[The input Boundary: Start]
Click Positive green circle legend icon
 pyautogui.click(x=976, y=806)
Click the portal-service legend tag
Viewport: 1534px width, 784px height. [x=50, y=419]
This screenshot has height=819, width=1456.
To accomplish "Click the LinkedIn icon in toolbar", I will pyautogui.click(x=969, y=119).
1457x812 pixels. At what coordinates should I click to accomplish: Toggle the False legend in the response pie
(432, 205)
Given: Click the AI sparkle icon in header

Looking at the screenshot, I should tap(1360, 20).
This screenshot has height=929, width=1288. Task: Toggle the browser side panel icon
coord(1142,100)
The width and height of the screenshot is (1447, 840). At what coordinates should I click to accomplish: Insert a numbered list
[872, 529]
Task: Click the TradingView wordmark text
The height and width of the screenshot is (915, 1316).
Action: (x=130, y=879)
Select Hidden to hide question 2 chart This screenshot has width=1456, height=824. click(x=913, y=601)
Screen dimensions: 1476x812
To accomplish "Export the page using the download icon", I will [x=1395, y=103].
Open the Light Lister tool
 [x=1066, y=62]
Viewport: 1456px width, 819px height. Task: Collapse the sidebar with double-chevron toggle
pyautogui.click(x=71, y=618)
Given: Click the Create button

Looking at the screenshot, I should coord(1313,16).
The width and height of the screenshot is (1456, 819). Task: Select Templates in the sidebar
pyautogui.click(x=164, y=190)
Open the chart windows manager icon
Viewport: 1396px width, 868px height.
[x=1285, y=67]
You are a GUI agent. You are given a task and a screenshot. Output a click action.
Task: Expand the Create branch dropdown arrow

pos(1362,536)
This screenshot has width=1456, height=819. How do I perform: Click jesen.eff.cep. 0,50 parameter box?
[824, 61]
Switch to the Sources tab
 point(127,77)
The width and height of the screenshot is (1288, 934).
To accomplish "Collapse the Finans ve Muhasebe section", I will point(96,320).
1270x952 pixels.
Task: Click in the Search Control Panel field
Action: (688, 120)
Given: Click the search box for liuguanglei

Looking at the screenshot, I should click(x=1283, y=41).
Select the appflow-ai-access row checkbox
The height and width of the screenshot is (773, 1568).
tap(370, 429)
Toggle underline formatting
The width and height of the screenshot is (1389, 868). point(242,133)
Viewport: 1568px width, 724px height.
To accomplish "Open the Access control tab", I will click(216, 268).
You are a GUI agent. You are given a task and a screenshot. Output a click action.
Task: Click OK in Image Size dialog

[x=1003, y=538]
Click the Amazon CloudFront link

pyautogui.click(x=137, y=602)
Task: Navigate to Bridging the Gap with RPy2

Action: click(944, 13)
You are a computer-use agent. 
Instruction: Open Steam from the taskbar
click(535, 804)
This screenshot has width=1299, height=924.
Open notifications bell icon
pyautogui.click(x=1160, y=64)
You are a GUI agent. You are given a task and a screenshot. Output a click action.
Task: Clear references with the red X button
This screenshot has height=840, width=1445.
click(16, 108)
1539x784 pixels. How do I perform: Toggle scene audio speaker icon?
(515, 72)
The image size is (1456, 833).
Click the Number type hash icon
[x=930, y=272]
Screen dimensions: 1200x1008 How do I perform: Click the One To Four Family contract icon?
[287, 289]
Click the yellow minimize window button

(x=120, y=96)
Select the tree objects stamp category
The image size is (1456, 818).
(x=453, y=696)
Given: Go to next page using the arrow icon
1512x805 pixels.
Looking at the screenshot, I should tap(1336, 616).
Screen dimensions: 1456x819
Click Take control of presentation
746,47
[The input Boundary: End]
» **What is expected**
Print the entire set of records again, exactly.

» **Answer to this task**
Click Positive green circle legend icon
 pyautogui.click(x=976, y=806)
Click the portal-service legend tag
Viewport: 1534px width, 784px height. [x=50, y=419]
This screenshot has height=819, width=1456.
To accomplish "Click the LinkedIn icon in toolbar", I will pyautogui.click(x=969, y=119).
1457x812 pixels. At what coordinates should I click to accomplish: Toggle the False legend in the response pie
(432, 205)
Given: Click the AI sparkle icon in header

Looking at the screenshot, I should tap(1360, 20).
This screenshot has height=929, width=1288. Task: Toggle the browser side panel icon
coord(1142,100)
The width and height of the screenshot is (1447, 840). At what coordinates should I click to accomplish: Insert a numbered list
[872, 529]
Task: Click the TradingView wordmark text
The height and width of the screenshot is (915, 1316).
Action: (x=130, y=879)
Select Hidden to hide question 2 chart This screenshot has width=1456, height=824. click(x=913, y=601)
Screen dimensions: 1476x812
To accomplish "Export the page using the download icon", I will [x=1395, y=103].
Open the Light Lister tool
 [x=1066, y=62]
Viewport: 1456px width, 819px height. Task: Collapse the sidebar with double-chevron toggle
pyautogui.click(x=71, y=618)
Given: Click the Create button

Looking at the screenshot, I should coord(1313,16).
The width and height of the screenshot is (1456, 819). Task: Select Templates in the sidebar
pyautogui.click(x=164, y=190)
Open the chart windows manager icon
Viewport: 1396px width, 868px height.
[x=1285, y=67]
You are a GUI agent. You are given a task and a screenshot. Output a click action.
Task: Expand the Create branch dropdown arrow

pos(1362,536)
This screenshot has width=1456, height=819. How do I perform: Click jesen.eff.cep. 0,50 parameter box?
[824, 61]
Switch to the Sources tab
 point(127,77)
The width and height of the screenshot is (1288, 934).
To accomplish "Collapse the Finans ve Muhasebe section", I will point(96,320).
1270x952 pixels.
Task: Click in the Search Control Panel field
Action: (688, 120)
Given: Click the search box for liuguanglei

Looking at the screenshot, I should click(x=1283, y=41).
Select the appflow-ai-access row checkbox
The height and width of the screenshot is (773, 1568).
tap(370, 429)
Toggle underline formatting
The width and height of the screenshot is (1389, 868). point(242,133)
Viewport: 1568px width, 724px height.
To accomplish "Open the Access control tab", I will click(216, 268).
You are a GUI agent. You are given a task and a screenshot. Output a click action.
Task: Click OK in Image Size dialog

[x=1003, y=538]
Click the Amazon CloudFront link

pyautogui.click(x=137, y=602)
Task: Navigate to Bridging the Gap with RPy2

Action: click(944, 13)
You are a computer-use agent. 
Instruction: Open Steam from the taskbar
click(535, 804)
This screenshot has width=1299, height=924.
Open notifications bell icon
pyautogui.click(x=1160, y=64)
You are a GUI agent. You are given a task and a screenshot. Output a click action.
Task: Clear references with the red X button
This screenshot has height=840, width=1445.
click(16, 108)
1539x784 pixels. How do I perform: Toggle scene audio speaker icon?
(515, 72)
The image size is (1456, 833).
Click the Number type hash icon
[x=930, y=272]
Screen dimensions: 1200x1008 How do I perform: Click the One To Four Family contract icon?
[287, 289]
Click the yellow minimize window button

(x=120, y=96)
Select the tree objects stamp category
The image size is (1456, 818).
(x=453, y=696)
Given: Go to next page using the arrow icon
1512x805 pixels.
Looking at the screenshot, I should tap(1336, 616).
Screen dimensions: 1456x819
Click Take control of presentation
746,47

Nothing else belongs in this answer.